## [WHAT IS BEING ASKED]
Although the records contain pictures, print none of them; print exactly the lines from the one with "Select the Shuffle off option" through the last line.

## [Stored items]

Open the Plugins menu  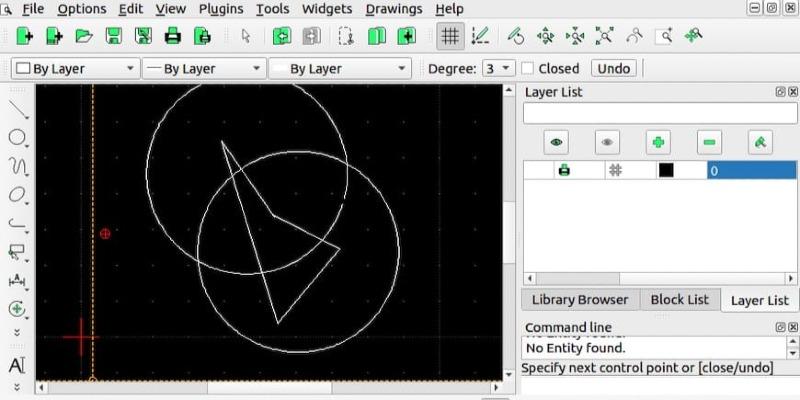220,9
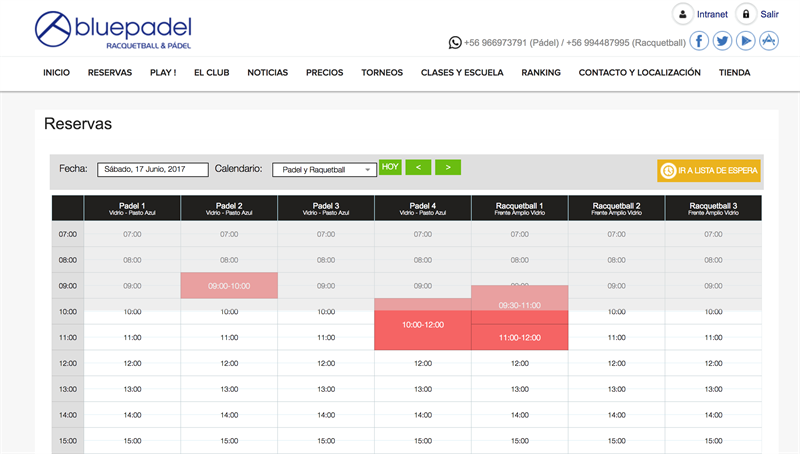Open the App Store icon

[x=769, y=41]
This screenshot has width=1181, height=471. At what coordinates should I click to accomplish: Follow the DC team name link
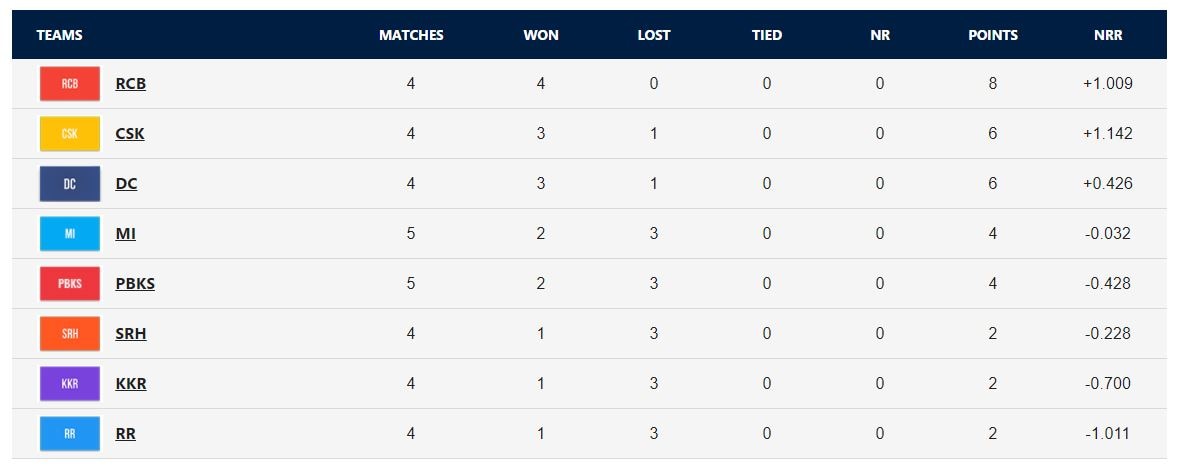[127, 184]
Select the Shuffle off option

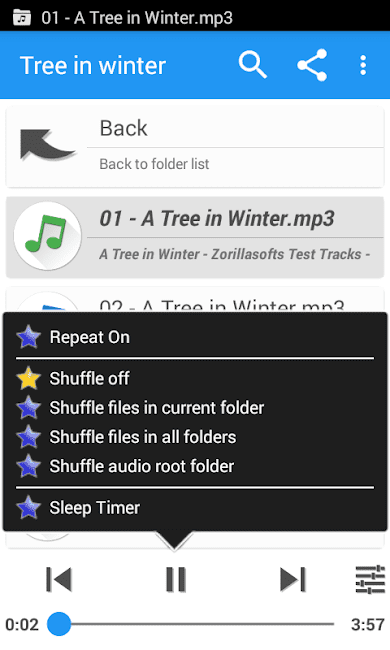coord(195,378)
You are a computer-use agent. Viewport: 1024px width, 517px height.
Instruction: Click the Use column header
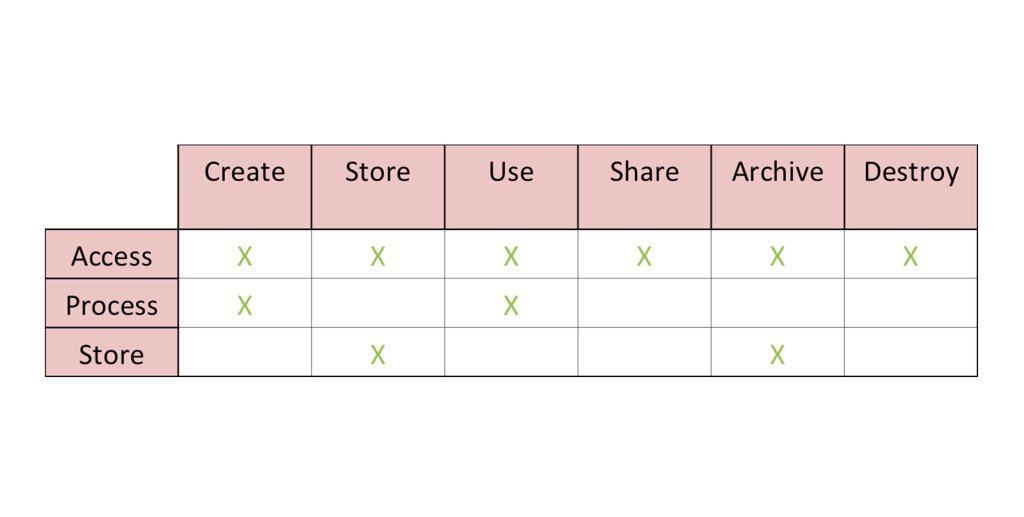point(511,187)
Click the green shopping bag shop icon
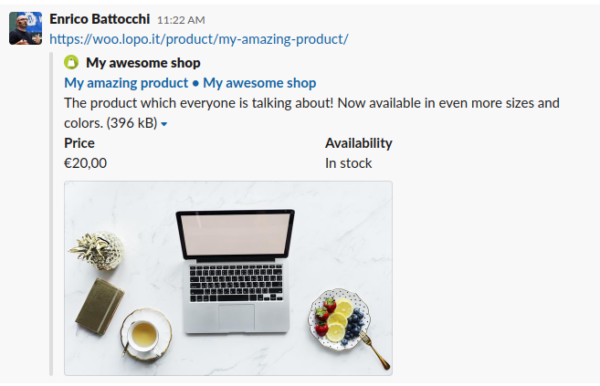 tap(71, 62)
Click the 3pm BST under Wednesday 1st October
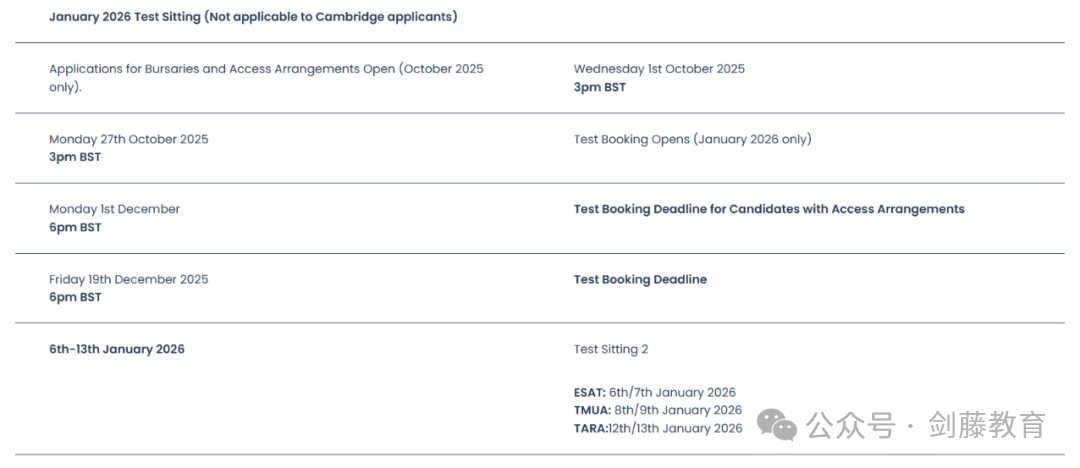1080x468 pixels. 600,88
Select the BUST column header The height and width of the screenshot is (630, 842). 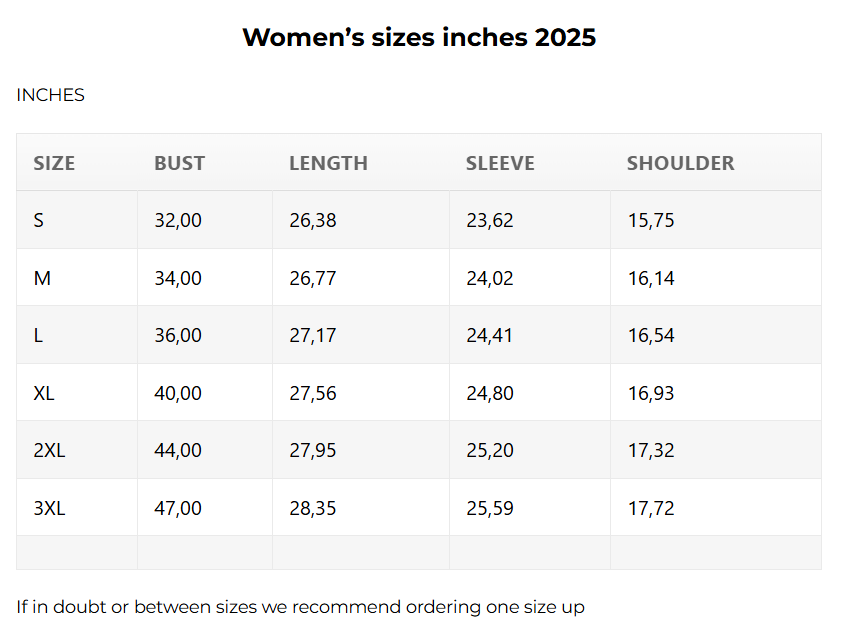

## [EXPECTED OUTPUT]
Select the Shuffle off option

coord(195,378)
You are a computer-use agent. Viewport: 1024px width, 517px height.
Instruction: Click the Use column header
point(511,187)
Click the green shopping bag shop icon
 tap(71, 62)
Click the 3pm BST under Wednesday 1st October
1080x468 pixels. 600,88
Select the BUST column header The height and width of the screenshot is (630, 842). 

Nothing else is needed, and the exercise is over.